**BRIEF**
Please output every record exactly, keeping each line as it is.

**EXERCISE INPUTS**
-- Opening Marker --

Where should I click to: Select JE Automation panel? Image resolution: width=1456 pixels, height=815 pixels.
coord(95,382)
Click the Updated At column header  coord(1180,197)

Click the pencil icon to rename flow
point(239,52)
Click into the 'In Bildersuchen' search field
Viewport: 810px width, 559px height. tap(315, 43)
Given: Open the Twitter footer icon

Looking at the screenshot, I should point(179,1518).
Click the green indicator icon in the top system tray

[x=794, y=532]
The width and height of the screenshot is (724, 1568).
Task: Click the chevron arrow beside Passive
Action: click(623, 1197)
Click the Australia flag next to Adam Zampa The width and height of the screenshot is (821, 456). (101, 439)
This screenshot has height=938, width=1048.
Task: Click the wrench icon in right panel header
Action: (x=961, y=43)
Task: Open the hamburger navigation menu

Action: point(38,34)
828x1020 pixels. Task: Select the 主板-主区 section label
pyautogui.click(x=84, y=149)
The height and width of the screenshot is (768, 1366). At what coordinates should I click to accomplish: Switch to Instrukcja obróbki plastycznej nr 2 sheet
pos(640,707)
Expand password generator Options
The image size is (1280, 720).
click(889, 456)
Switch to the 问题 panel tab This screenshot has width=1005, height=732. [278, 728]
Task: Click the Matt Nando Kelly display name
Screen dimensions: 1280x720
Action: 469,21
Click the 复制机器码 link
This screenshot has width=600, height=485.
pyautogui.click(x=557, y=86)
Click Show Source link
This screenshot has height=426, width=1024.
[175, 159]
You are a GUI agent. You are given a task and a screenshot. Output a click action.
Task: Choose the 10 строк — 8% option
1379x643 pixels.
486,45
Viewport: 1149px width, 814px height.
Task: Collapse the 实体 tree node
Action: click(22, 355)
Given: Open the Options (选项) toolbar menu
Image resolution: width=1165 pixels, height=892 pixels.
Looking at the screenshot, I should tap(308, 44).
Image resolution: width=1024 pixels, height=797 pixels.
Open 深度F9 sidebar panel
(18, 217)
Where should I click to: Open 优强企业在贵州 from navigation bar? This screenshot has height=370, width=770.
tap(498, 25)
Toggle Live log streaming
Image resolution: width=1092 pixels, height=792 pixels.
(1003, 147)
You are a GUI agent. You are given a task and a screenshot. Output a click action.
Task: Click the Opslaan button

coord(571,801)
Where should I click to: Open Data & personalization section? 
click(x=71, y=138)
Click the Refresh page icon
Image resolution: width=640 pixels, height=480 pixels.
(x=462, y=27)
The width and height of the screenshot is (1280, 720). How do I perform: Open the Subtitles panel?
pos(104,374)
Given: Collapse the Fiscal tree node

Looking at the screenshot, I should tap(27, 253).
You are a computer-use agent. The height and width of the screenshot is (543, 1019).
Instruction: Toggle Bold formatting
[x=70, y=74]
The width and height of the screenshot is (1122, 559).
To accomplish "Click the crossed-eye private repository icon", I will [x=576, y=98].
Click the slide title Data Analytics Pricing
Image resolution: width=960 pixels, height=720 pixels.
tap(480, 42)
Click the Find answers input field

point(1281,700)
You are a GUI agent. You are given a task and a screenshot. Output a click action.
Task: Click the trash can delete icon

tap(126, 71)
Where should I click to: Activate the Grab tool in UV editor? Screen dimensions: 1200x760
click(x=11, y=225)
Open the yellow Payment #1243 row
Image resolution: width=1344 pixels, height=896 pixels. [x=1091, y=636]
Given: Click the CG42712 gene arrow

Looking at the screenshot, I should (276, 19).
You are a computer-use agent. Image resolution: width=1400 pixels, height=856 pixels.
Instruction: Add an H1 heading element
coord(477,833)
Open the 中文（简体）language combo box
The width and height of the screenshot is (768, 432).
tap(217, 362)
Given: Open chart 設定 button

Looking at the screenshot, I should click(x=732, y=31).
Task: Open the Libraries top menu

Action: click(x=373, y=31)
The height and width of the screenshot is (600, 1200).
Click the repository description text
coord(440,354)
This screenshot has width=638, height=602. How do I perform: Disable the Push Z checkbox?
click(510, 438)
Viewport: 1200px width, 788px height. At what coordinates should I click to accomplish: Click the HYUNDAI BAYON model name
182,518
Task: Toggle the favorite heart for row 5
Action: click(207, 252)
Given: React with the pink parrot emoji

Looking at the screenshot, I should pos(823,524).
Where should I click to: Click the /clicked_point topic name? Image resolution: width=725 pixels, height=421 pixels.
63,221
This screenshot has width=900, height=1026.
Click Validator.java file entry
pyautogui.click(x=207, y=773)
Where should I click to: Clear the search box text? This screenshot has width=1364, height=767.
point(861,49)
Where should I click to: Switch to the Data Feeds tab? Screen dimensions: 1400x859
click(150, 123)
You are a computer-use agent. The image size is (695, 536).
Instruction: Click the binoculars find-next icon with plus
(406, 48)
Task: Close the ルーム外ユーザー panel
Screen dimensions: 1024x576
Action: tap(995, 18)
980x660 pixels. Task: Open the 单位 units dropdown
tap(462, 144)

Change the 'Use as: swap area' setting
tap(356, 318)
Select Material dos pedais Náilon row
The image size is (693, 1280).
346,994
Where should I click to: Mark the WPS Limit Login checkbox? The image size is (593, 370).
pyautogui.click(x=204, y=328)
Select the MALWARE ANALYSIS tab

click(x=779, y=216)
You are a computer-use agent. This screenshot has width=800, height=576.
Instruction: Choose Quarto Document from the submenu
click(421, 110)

-- Closing Marker --

**ANSWER SECTION**
Where should I click to: Select JE Automation panel? Image resolution: width=1456 pixels, height=815 pixels.
coord(95,382)
Click the Updated At column header  coord(1180,197)

Click the pencil icon to rename flow
point(239,52)
Click into the 'In Bildersuchen' search field
Viewport: 810px width, 559px height. tap(315, 43)
Given: Open the Twitter footer icon

Looking at the screenshot, I should point(179,1518).
Click the green indicator icon in the top system tray

[x=794, y=532]
The width and height of the screenshot is (724, 1568).
Task: Click the chevron arrow beside Passive
Action: click(623, 1197)
Click the Australia flag next to Adam Zampa The width and height of the screenshot is (821, 456). (101, 439)
This screenshot has height=938, width=1048.
Task: Click the wrench icon in right panel header
Action: (x=961, y=43)
Task: Open the hamburger navigation menu

Action: point(38,34)
828x1020 pixels. Task: Select the 主板-主区 section label
pyautogui.click(x=84, y=149)
The height and width of the screenshot is (768, 1366). At what coordinates should I click to accomplish: Switch to Instrukcja obróbki plastycznej nr 2 sheet
pos(640,707)
Expand password generator Options
The image size is (1280, 720).
click(889, 456)
Switch to the 问题 panel tab This screenshot has width=1005, height=732. [278, 728]
Task: Click the Matt Nando Kelly display name
Screen dimensions: 1280x720
Action: 469,21
Click the 复制机器码 link
This screenshot has width=600, height=485.
pyautogui.click(x=557, y=86)
Click Show Source link
This screenshot has height=426, width=1024.
[175, 159]
You are a GUI agent. You are given a task and a screenshot. Output a click action.
Task: Choose the 10 строк — 8% option
1379x643 pixels.
486,45
Viewport: 1149px width, 814px height.
Task: Collapse the 实体 tree node
Action: click(22, 355)
Given: Open the Options (选项) toolbar menu
Image resolution: width=1165 pixels, height=892 pixels.
Looking at the screenshot, I should tap(308, 44).
Image resolution: width=1024 pixels, height=797 pixels.
Open 深度F9 sidebar panel
(18, 217)
Where should I click to: Open 优强企业在贵州 from navigation bar? This screenshot has height=370, width=770.
tap(498, 25)
Toggle Live log streaming
Image resolution: width=1092 pixels, height=792 pixels.
(1003, 147)
You are a GUI agent. You are given a task and a screenshot. Output a click action.
Task: Click the Opslaan button

coord(571,801)
Where should I click to: Open Data & personalization section? 
click(x=71, y=138)
Click the Refresh page icon
Image resolution: width=640 pixels, height=480 pixels.
(x=462, y=27)
The width and height of the screenshot is (1280, 720). How do I perform: Open the Subtitles panel?
pos(104,374)
Given: Collapse the Fiscal tree node

Looking at the screenshot, I should tap(27, 253).
You are a computer-use agent. The height and width of the screenshot is (543, 1019).
Instruction: Toggle Bold formatting
[x=70, y=74]
The width and height of the screenshot is (1122, 559).
To accomplish "Click the crossed-eye private repository icon", I will [x=576, y=98].
Click the slide title Data Analytics Pricing
Image resolution: width=960 pixels, height=720 pixels.
tap(480, 42)
Click the Find answers input field

point(1281,700)
You are a GUI agent. You are given a task and a screenshot. Output a click action.
Task: Click the trash can delete icon

tap(126, 71)
Where should I click to: Activate the Grab tool in UV editor? Screen dimensions: 1200x760
click(x=11, y=225)
Open the yellow Payment #1243 row
Image resolution: width=1344 pixels, height=896 pixels. [x=1091, y=636]
Given: Click the CG42712 gene arrow

Looking at the screenshot, I should (276, 19).
You are a computer-use agent. Image resolution: width=1400 pixels, height=856 pixels.
Instruction: Add an H1 heading element
coord(477,833)
Open the 中文（简体）language combo box
The width and height of the screenshot is (768, 432).
tap(217, 362)
Given: Open chart 設定 button

Looking at the screenshot, I should click(x=732, y=31).
Task: Open the Libraries top menu

Action: click(x=373, y=31)
The height and width of the screenshot is (600, 1200).
Click the repository description text
coord(440,354)
This screenshot has width=638, height=602. How do I perform: Disable the Push Z checkbox?
click(510, 438)
Viewport: 1200px width, 788px height. At what coordinates should I click to accomplish: Click the HYUNDAI BAYON model name
182,518
Task: Toggle the favorite heart for row 5
Action: click(207, 252)
Given: React with the pink parrot emoji

Looking at the screenshot, I should pos(823,524).
Where should I click to: Click the /clicked_point topic name? Image resolution: width=725 pixels, height=421 pixels.
63,221
This screenshot has width=900, height=1026.
Click Validator.java file entry
pyautogui.click(x=207, y=773)
Where should I click to: Clear the search box text? This screenshot has width=1364, height=767.
point(861,49)
Where should I click to: Switch to the Data Feeds tab? Screen dimensions: 1400x859
click(150, 123)
You are a computer-use agent. The image size is (695, 536).
Instruction: Click the binoculars find-next icon with plus
(406, 48)
Task: Close the ルーム外ユーザー panel
Screen dimensions: 1024x576
Action: tap(995, 18)
980x660 pixels. Task: Open the 单位 units dropdown
tap(462, 144)

Change the 'Use as: swap area' setting
tap(356, 318)
Select Material dos pedais Náilon row
The image size is (693, 1280).
346,994
Where should I click to: Mark the WPS Limit Login checkbox? The image size is (593, 370).
pyautogui.click(x=204, y=328)
Select the MALWARE ANALYSIS tab

click(x=779, y=216)
You are a computer-use agent. This screenshot has width=800, height=576.
Instruction: Choose Quarto Document from the submenu
click(421, 110)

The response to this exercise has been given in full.